The going hypothesis is that Nintendo provided a manual with the MMC3, and the manual recommended use of background at $0000 and sprites at $1000.
Re: MMC3 scanline counter off by 1 between fceux and Nestopi
by on (#228030)
For once I do understand something.

A12 is this bit in the PPU address.

0001 0000 0000 0000

So, when the PPU is reading from tileset #0, Addresses 0-fff, this bit is zero. When the PPU is reading from tileset #1, addresses 1000-1fff, this bit is one.

If you have the PPU control set to have BG on tileset #0, and sprites on tileset #1, then at exactly dot 256 of a scanline A12 will go from 0 (low) to 1 (high). (It spends the entire scanline drawing BG tiles, and evaluates the next line's sprites during Hblank).

If however, you have BG on tileset #1 and Sprites on tileset #0, A12 will remain high (1) the entire scanline, and won't go from low to high till the end of the H blank period, and the IRQ will fire at the start of the NEXT line.

If you have both BG and Sprites on tileset #0 (or both on #1), then A12 will stay low (0) the entire screen. And the IRQ won't fire.

(Several people posted while I was typing, oh well).
Re: MMC3 scanline counter off by 1 between fceux and Nestopi
by on (#228036)
tepples wrote:
The going hypothesis is that Nintendo provided a manual with the MMC3, and the manual recommended use of background at $0000 and sprites at $1000.

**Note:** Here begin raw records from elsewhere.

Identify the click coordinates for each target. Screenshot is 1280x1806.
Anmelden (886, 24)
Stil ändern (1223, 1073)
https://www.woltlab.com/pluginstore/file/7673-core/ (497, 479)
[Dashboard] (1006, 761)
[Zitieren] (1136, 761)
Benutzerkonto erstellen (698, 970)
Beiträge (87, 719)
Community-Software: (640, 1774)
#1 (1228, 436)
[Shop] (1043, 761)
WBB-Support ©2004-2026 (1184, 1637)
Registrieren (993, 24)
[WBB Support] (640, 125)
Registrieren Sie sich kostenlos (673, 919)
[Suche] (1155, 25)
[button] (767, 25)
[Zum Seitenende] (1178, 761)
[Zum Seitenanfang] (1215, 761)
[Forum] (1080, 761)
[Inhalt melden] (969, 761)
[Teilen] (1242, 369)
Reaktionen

It's less of a hypothesis and actually confirmed. (Pages 3 and 4 of both MMC3 manuals (1987/12/15 and 1988/05/24) both cover this)
Re: MMC3 scanline counter off by 1 between fceux and Nestopi
by on (#228038)
DRW wrote:
What might be the issue when the sprites are in nametable 0? Does the counter get confused then? Will there be any glitches? Out of sync issues? Wrong colors? Games freezing?
What is the final consequence, the actual observable issue?

The worse that can happen is that the IRQ will fire on the wrong scanline, which can be pretty bad.

Quote:
Quote:
The scanline counter will also work when the BG uses the right pattern table ($1000) and the sprites use the left pattern table ($0000), but this is less common.

So, does this mean it doesn't matter? The counter will work with both combinations? If yes, why is this combination less common if it doesn't really make a difference?

Using $0000 for sprites and $1000 for the background will cause the IRQ to fire at a different time in the scanline, but will work fine if you use 8x8 sprites exclusively. If you use 8x16 sprites though, even if you don't explicitly use patterns from the $1000 side, the PPU will still do some dummy sprite fetches from that side, causing the scanline counter to malfunction. That's probably the reason why using $0000 for the background and $1000 for sprites is the suggested configuration.